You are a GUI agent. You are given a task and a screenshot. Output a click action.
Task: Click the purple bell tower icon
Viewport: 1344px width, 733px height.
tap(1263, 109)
...
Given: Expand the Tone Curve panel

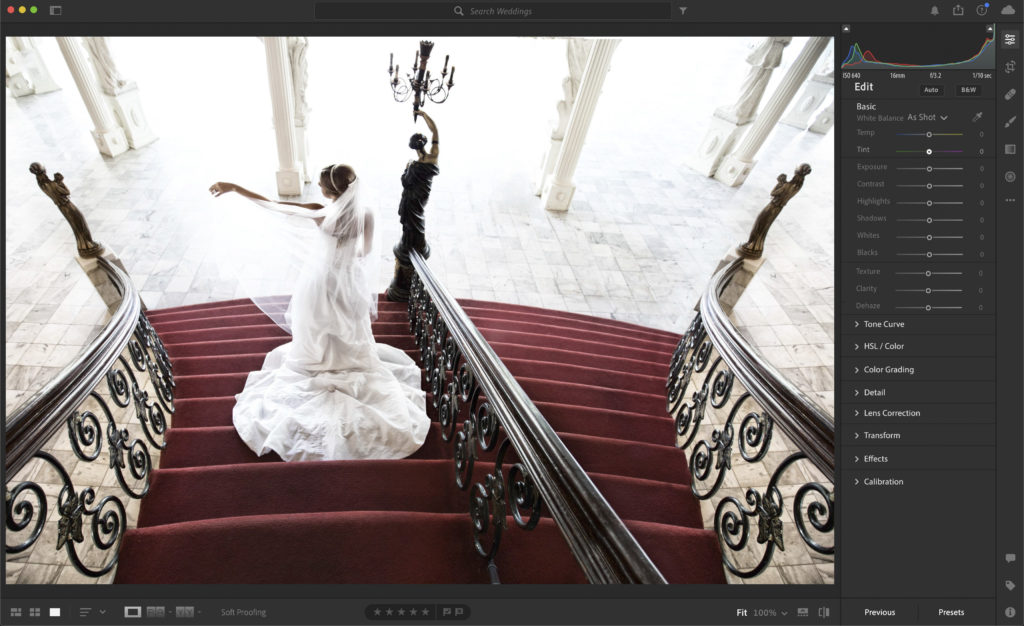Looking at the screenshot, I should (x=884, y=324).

### [Exercise]
Retype word for word everything from the line containing "You are a GUI" down to the line containing "tap(1263, 109)", including both of those lines.

### [Solved exercise]
You are a GUI agent. You are given a task and a screenshot. Output a click action.
Task: Click the purple bell tower icon
Viewport: 1344px width, 733px height.
tap(1263, 109)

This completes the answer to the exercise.